    Die Patienten, von denen die Kunsthistorikerin und Restauratorin Geltrude di Matteo spricht, sind keine Menschen. Es handelt sich um Männer und Frauen, auch in wenigen Fällen um Kinder, die aus Holz, aus Marmor und Gips, aus Leinwand und Ölfarben sind. Kunstgegenstände, die während des verheerenden Erdbebens in der Nacht vom vierten auf den fünften April letzten Jahres zu Bruch kamen oder unter einstürzenden Dachstühlen und Wänden verschüttet und nur mühsam wieder ausgegraben wurden.

    Kurze Zeit nach dem Erdbeben wurde das archäologische Museum in Celano bei l'Aquila, der Hauptstadt der Region, von den Mitarbeitern des "Istituto Centrale del restauro", ICR, dem zentralen Restaurierungsinstitut in Rom, zum sogenannten "Krankenhaus der Kunst" ausgebaut: mit Lagerräumen, in denen die Patienten auf ihre Behandlungen warten. Die 20 Restauratoren sprechen auch von Operationssälen. In den meisten Fällen, erklärt Geltrude di Matteo, werden kopf- und armlose Madonnen, zerquetsche Heiligenskulpturen, zerbrochene Kruzifixe und zerrissene Ölbilder aus Kirchen und Abteien eingeliefert:
    "Uns geht es erst einmal darum, sie in Sicherheit zu bringen, sie keinen weiteren Gefahren mehr auszusetzen. Wenn sie hier bei uns in der Notaufnahme sind, können wir sie sofort behandeln, egal wie schwer die, sagen wir, Krankheit ist. Oft haben wir es mir echten Notfällen zu tun."
    Notfälle, auf die die Fachfrau und Hunderte ihrer Kollegen bestens vorbereitet sind. Das Zentrale Restaurierungsinstitut ICR, eine Einrichtung des Kulturministeriums, gilt als eine der weltweit qualifiziertesten Adressen zur Rettung von Kunst aller Art: vom antiken Fußbodenmosaik über mittelalterliche Madonnen, bis zu Gemälden von Caravaggio und Wandmalereien des Barock. Auch bei der Rettung historischer Monumente haben sich die Experten des ICR international einen Namen gemacht: beispielsweise bei der komplett von den Italienern organisierten Restaurierung des nach der Befreiung des Iraks von Sadam Hussein schwer mitgenommenen archäologischen Nationalmuseums in Bagdad.
..............................
WAS ZU TUN IST ->
A) Welches Museum wurde laut dem Textabschnitt kurz nach dem Erdbeben zum „Krankenhaus der Kunst“ ausgebaut?
B) Übertrage diesen Satz aus dem Textabschnitt ins Englische: „Die 20 Restauratoren sprechen auch von Operationssälen.“

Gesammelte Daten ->
..............................
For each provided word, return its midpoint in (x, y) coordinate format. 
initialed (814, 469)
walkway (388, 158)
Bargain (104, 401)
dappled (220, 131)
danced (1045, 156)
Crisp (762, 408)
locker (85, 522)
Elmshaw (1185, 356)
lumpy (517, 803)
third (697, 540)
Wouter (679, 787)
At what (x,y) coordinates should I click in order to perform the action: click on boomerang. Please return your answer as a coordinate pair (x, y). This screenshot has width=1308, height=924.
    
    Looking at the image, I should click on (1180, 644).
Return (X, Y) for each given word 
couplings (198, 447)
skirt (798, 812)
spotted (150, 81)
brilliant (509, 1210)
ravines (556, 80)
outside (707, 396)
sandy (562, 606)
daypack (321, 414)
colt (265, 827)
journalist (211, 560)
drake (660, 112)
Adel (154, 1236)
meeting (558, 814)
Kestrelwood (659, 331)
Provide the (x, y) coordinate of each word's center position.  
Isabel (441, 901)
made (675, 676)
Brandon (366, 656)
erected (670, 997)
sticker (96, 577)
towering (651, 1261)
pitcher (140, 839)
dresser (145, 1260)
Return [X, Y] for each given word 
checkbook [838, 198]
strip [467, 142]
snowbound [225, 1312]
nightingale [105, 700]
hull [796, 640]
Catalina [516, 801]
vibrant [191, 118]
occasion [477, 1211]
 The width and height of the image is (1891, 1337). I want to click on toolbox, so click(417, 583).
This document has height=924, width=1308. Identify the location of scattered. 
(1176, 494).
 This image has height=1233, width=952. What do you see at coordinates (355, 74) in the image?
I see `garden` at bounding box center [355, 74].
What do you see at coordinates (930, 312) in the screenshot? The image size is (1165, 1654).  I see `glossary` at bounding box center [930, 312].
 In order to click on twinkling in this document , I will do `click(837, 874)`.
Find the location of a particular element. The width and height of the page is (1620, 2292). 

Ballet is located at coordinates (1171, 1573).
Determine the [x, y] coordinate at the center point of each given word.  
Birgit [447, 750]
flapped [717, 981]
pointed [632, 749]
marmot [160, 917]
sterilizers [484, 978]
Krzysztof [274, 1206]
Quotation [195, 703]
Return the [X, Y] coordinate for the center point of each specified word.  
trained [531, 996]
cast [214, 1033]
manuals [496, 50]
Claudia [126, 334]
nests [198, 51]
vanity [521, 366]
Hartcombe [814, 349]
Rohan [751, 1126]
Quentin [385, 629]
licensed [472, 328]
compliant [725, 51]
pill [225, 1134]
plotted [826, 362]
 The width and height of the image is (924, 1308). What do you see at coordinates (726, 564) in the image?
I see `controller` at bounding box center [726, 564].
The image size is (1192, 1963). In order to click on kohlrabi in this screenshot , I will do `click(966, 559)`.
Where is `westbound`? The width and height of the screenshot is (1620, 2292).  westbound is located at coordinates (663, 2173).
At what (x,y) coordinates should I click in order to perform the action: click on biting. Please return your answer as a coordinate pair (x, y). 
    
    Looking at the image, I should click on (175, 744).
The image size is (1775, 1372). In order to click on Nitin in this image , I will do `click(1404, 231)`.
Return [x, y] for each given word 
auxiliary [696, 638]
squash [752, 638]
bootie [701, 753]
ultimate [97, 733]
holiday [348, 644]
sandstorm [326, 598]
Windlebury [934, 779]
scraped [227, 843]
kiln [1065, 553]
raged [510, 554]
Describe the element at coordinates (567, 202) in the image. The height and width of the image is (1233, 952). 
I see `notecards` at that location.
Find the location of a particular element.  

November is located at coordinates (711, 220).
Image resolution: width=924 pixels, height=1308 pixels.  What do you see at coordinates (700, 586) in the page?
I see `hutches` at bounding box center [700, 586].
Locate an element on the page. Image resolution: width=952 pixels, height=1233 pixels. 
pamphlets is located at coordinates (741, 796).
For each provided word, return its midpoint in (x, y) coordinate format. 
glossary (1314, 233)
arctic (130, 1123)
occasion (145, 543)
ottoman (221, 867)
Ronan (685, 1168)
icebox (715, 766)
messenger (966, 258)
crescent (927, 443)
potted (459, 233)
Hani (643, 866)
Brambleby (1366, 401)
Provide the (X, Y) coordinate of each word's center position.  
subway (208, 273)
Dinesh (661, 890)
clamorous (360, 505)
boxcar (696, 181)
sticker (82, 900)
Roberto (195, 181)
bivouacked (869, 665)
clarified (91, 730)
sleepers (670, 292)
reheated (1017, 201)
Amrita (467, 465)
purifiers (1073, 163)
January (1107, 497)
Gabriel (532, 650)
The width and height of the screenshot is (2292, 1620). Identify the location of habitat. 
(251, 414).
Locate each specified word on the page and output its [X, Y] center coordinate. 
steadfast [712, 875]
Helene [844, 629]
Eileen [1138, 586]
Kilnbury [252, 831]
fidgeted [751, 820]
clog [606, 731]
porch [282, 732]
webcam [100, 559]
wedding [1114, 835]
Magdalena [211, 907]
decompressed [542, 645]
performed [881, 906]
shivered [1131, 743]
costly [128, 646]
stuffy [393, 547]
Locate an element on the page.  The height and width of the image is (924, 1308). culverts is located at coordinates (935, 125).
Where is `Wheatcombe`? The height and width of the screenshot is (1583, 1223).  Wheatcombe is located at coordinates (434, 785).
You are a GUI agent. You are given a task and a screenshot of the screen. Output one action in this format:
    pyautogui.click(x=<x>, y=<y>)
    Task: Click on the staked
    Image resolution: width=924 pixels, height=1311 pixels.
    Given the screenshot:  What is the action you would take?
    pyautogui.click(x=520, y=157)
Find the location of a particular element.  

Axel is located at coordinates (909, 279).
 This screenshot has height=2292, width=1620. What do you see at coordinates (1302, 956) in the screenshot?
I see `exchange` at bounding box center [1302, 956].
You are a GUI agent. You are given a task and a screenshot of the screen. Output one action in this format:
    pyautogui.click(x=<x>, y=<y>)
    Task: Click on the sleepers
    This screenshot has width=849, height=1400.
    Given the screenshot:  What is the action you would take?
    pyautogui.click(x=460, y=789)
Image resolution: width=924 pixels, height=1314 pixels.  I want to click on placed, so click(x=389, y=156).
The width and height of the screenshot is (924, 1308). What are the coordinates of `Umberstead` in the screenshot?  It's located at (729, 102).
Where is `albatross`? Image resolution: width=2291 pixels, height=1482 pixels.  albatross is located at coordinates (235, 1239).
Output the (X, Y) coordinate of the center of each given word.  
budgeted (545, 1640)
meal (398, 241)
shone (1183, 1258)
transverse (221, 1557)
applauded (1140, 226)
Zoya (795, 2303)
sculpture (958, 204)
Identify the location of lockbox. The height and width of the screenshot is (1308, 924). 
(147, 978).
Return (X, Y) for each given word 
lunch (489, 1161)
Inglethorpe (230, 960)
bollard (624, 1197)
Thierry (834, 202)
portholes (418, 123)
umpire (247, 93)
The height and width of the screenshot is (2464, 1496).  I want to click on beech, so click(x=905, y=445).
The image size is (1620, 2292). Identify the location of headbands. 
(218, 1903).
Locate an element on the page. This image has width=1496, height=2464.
..............................
DIE LÖSUNGEN ->
A) Das archäologische Museum in Celano bei l'Aquila.

B) The 20 restorers also speak of operating rooms.